◆ **Passage provided**
>> Start

In the Bahamas, only the waves--rising, curling, crashing--are
more consistent and more predictable than Lee Trevino's
controlled fades. On this sun-drenched Friday afternoon every
ball he strikes curves gently from left to right. While
leisurely launching shot after shot toward the flags of the
Ocean Club practice range, Lee dispenses fatherly guidance to
his son Tony, who's thrashing at practice Pinnacles with a
runty, snub-nosed ironwood that looks as if it belongs in a
carpenter's tool kit.

"What the hell is that club?" asks Dad. "It's uglier than one of
my old girlfriends."

Tony smiles, picks up a five-iron and continues thrashing at a
flag 160 yards away. His shots don't fade, however. Caught in a
30-mph headwind pushed by Hurricane Olga, they twist and crook
in every direction but flagward. "Flex your knees," counsels
Lee, the self-styled king of the lowball. "When you finish your
swing, your knees should be together."

>> End

◆ **Given request**
Rewrite the passage about Lee Trevino from "In the Bahamas, only" up to and including "carpenter's tool kit.", putting "fairway wood" in place of "ironwood". The records were drawn from a separate source.

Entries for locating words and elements
>> Start

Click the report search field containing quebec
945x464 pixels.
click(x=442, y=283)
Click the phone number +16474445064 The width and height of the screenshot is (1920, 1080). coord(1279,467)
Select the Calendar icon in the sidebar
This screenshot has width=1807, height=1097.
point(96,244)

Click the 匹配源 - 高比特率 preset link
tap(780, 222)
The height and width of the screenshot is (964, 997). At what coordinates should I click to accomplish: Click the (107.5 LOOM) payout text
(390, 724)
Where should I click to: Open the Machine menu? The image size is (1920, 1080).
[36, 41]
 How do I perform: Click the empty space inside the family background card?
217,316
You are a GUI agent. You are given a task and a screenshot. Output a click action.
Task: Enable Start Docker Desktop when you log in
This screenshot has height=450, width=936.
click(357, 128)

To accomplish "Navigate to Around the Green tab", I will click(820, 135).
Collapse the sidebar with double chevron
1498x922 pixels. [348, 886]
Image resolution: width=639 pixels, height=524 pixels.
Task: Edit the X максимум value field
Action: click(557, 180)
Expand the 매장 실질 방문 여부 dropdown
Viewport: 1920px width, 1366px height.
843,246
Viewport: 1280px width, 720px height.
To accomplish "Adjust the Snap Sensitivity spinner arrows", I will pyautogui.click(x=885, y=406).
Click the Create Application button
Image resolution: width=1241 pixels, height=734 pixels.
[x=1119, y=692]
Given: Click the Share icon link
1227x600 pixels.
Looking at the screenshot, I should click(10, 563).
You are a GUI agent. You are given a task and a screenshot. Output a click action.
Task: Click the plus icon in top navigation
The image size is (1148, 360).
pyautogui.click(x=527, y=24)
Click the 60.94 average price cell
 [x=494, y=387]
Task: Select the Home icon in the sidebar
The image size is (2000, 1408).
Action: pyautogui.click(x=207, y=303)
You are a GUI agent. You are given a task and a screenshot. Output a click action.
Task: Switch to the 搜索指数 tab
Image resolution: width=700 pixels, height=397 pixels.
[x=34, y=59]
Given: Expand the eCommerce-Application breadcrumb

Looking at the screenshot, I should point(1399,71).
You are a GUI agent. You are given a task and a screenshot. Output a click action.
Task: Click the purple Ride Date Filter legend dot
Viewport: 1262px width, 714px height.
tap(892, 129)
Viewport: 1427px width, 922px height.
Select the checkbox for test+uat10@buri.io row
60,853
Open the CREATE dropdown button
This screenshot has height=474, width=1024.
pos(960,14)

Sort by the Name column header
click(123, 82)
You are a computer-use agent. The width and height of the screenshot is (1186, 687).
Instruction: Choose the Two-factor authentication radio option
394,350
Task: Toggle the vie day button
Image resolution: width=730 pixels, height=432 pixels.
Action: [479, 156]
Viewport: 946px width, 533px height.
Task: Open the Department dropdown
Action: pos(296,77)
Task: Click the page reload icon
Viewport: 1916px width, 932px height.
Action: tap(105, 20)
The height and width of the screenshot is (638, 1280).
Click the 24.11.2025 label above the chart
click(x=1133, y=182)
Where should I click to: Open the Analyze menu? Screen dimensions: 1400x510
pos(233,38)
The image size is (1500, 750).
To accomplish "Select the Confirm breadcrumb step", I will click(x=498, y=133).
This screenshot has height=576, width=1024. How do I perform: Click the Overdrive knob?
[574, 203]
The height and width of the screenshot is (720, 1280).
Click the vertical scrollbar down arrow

>> End

◆ **Written solution**
In the Bahamas, only the waves--rising, curling, crashing--are
more consistent and more predictable than Lee Trevino's
controlled fades. On this sun-drenched Friday afternoon every
ball he strikes curves gently from left to right. While
leisurely launching shot after shot toward the flags of the
Ocean Club practice range, Lee dispenses fatherly guidance to
his son Tony, who's thrashing at practice Pinnacles with a
runty, snub-nosed fairway wood that looks as if it belongs in a
carpenter's tool kit.